SINEs work by binding to CRM1, a karyopherin which performs nuclear transport of hundreds of proteins—including tumor suppressors, oncogenes, and proteins involved in governing cell growth—from the cell nucleus to the cytoplasm. CRM1 it is often overexpressed and misregulated in cancer, and is the sole transporter of many proteins essential for cancer cell proliferation and spread. By restoring nuclear transport of these proteins to normal, SINEs lead to a buildup of tumor suppressors in the nucleus of malignant cells and reduce levels of oncogene products which drive cell growth, ultimately triggering apoptosis. In vitro, this effect appears to spare normal (non-malignant) cells.
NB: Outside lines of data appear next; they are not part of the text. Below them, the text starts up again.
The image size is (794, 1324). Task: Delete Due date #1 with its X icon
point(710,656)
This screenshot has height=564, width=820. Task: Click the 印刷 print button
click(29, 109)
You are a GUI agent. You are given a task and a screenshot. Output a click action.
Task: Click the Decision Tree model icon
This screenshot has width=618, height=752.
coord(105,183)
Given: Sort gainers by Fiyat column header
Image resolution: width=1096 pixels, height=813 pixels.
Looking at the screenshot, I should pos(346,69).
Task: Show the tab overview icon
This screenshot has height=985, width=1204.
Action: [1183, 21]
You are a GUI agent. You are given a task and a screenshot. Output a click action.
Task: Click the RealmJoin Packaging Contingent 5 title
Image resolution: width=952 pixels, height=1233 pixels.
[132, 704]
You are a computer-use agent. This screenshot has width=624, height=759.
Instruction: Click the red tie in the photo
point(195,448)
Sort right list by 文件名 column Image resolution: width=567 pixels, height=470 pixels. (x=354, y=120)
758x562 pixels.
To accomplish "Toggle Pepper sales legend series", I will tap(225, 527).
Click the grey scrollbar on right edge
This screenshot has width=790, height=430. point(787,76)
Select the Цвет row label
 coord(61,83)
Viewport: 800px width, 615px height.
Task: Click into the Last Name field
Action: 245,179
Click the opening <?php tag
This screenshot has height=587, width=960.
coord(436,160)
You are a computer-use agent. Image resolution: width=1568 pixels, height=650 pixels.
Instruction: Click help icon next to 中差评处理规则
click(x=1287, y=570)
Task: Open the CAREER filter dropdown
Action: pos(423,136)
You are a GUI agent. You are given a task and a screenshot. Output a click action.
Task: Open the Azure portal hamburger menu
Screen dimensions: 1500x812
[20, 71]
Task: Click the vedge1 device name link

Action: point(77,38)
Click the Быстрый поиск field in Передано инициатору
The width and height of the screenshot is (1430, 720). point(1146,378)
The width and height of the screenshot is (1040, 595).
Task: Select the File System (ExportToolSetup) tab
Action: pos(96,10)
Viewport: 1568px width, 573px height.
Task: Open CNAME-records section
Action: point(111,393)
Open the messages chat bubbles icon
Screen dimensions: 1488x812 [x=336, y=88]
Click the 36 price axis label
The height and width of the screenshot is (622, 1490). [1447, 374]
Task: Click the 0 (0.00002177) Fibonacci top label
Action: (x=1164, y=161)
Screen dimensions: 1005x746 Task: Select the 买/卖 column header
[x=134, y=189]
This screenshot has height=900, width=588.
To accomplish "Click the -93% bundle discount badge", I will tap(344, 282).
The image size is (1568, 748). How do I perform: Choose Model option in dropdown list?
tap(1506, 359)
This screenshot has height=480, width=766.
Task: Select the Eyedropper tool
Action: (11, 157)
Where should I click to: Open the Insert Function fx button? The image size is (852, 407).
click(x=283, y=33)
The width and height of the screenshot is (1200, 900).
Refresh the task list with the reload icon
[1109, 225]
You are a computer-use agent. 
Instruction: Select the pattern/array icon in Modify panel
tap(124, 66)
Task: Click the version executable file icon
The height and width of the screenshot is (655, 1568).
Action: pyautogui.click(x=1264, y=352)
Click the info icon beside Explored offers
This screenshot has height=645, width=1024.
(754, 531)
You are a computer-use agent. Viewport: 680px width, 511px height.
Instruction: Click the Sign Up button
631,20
Nevertheless, because CRM1 is a pleiotropic gene, inhibiting it affects many different systems in the body, which causes a high rate of adverse reactions.

==Research==
SINEs have been tested in several preclinical animal models of cancer, including pancreatic cancer, breast cancer, non-small-cell lung cancer, lymphomas, and acute and chronic leukemias. In humans, early clinical trials (phase I) have been conducted in non-Hodgkin lymphoma, blast crisis, and a wide range of advanced or refractory solid tumors, including colon cancer, head and neck cancer, melanoma, ovarian cancer, and prostate cancer. Compassionate use in patients with acute myeloid leukemia has also been reported.